Winner of the PEN/Faulkner Award for Fiction
Claire Jiménez •
Apr 26th, 2024

Congratulations to debut novelist Claire Jiménez, who will be honored on Thursday night for her novel, What Happened to Ruthy Ramirez, with one of the most prestigious prizes in the literary world: the PEN/Faulkner Award. Tertulia is a proud sponsor of the award ceremony, which will convene the finalist authors along with a star-studded list of notable guests, including this year’s PEN/Faulkner Literary Champion David Baldacci.

Curious about the winner?

Without giving too much away, we’ll just say that this short novel is an unputdownable read that will especially resonate for anyone with sisters.

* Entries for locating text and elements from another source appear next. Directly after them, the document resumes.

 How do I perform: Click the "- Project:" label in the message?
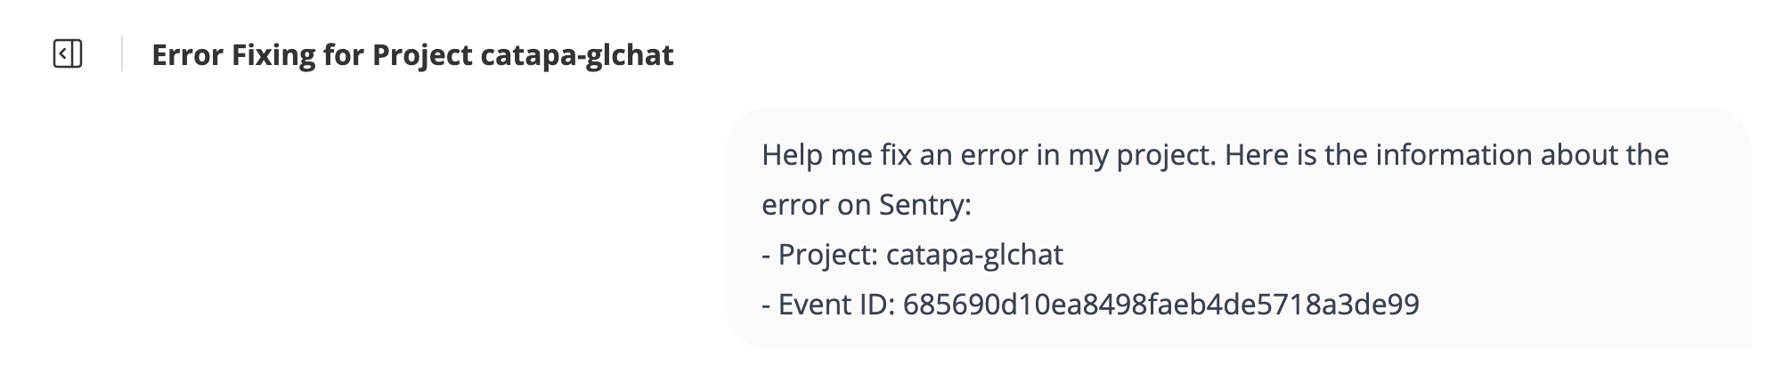[820, 255]
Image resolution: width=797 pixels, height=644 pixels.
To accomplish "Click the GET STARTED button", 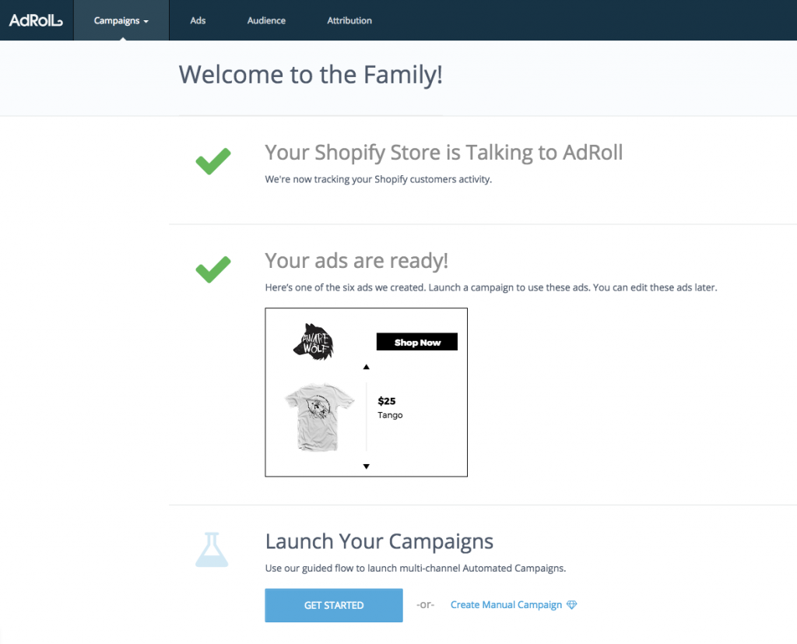I will click(334, 605).
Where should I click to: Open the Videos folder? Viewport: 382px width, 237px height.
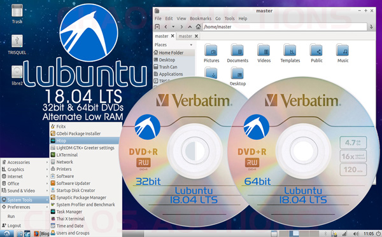tap(264, 53)
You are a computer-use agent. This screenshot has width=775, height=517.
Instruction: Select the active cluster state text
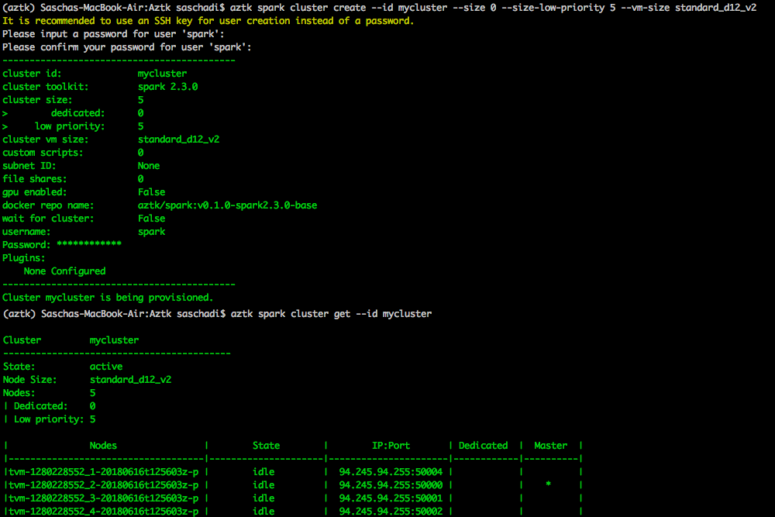click(106, 366)
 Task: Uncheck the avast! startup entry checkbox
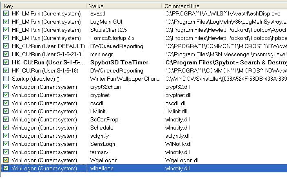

The book follows the Puerto Rican Ramirez family, who discovers that their long‑missing sister is potentially alive and cast on a reality TV show. They hatch a plan to go in search of her, and we follow along on a family road trip unlike any other. The story creates a vivid family portrait with an irresistible laugh track and a gut punch ending.

Read on for an excerpt from the book.

WARNING: This excerpt contains explicit language, which is common throughout the book.


If you drew a map of our family history, you might start it off with my dad, young, fat, and handsome, eighteen-year-old Eddie Ramirez, plotting to get with my moms, who was dark-skinned, small and freckled, long black curly hair. Freshly turned seventeen. Her name is Dolores. And you can probably start it off in Brooklyn. Canarsie. Draw a bump underneath my mother’s wedding dress—that’s Jessica. Then shortly after, in 1981, you can make Jessica a separate person, angry and red, pale-skinned like my dad, screaming in my mother’s arms. Two years later draw Ruthy in pencil, lightly, because you’re going to need to erase her in a couple of minutes. Now, draw the Verrazano, the water, the Island, the dump. Draw my proud family, Puerto Rican and loud, driving over the bridge and a little pink town house in West Brighton. I’m the one born in 1986, in Staten Island. They named me Nina. Make me look cute. The five of us seem normal for a while, up until Ruthy turns thirteen and disappears. Now you can rub her body away from the page. Draw my mother sixty-two pounds later. Give her diabetes. Kill my dad. Cut a hole in the middle of the timeline. Eliminate the canvas. Destroy any type of logic. There is no such thing now as a map.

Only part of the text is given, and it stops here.